The present work also presents several strengths: it includes sample from different areas in Spain, and this may avoid regional variability and could improve the power of the analyses. A whole range of factors of children’s environment that could be affecting ADHD symptoms was also included. This was possible due to its prospective nature, which allows the inclusion of information collected at different time point. One of the major strengths of this work is its specific design, employing the information on sleep problems collected in a previous time point to ADHD symptoms. This data collection in two steps vanishes the cross-sectional correlation, and the sensitivity analyses provide more strength to our findings. Lastly, the search of interactions and stratification by socioeconomic factors allowed us to observe specific patterns of the relationship studied.
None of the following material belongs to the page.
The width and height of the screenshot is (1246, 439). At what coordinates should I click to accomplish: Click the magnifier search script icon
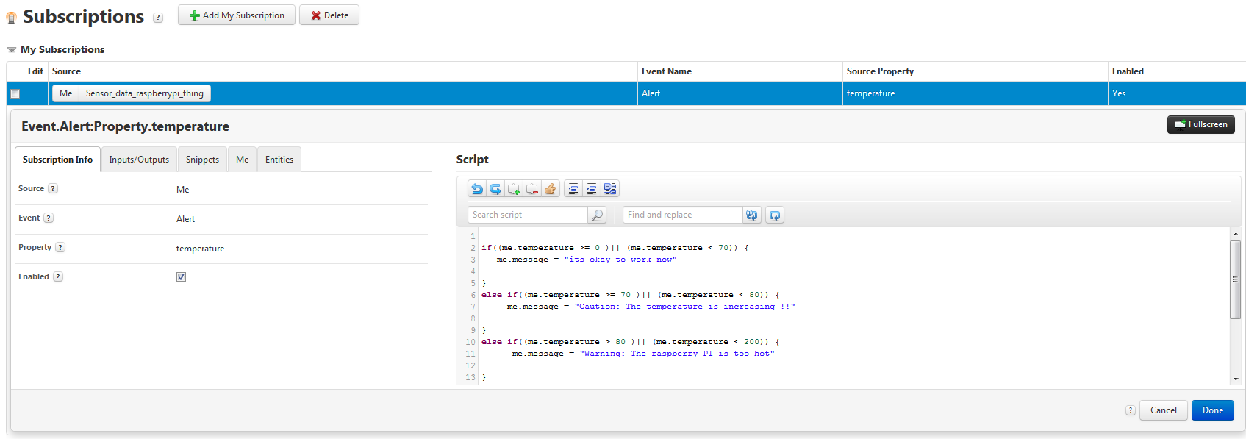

The present work contributes to the evidence that sleep problems in childhood may have an influence on ADHD symptoms even at early pre-pubertal stages. However, our evidence is not strong to establish a causal mechanism, but sleep problems could be considered an alarm sign for general health, and specifically, for ADHD symptoms. Healthcare systems could take advantage of these findings, implementing policies to pay special attention on the sleep habits and sleep hygiene. This could contribute to add evidence to public health programmes such as the Healthy Child Programme. Moreover, our work employed parent-reported questionnaires to detect both sleep and ADHD problems, and this system of detection could be easily and cost-effective translated into clinical practice. If results were confirmed in a wider sample, an assessment on sleep quality could be implemented in middle childhood. Given the high prevalence of these problems in this age period, the development and modification of sleep routines could easily ameliorate sleep problems and, also, future ADHD symptoms during pre-puberty.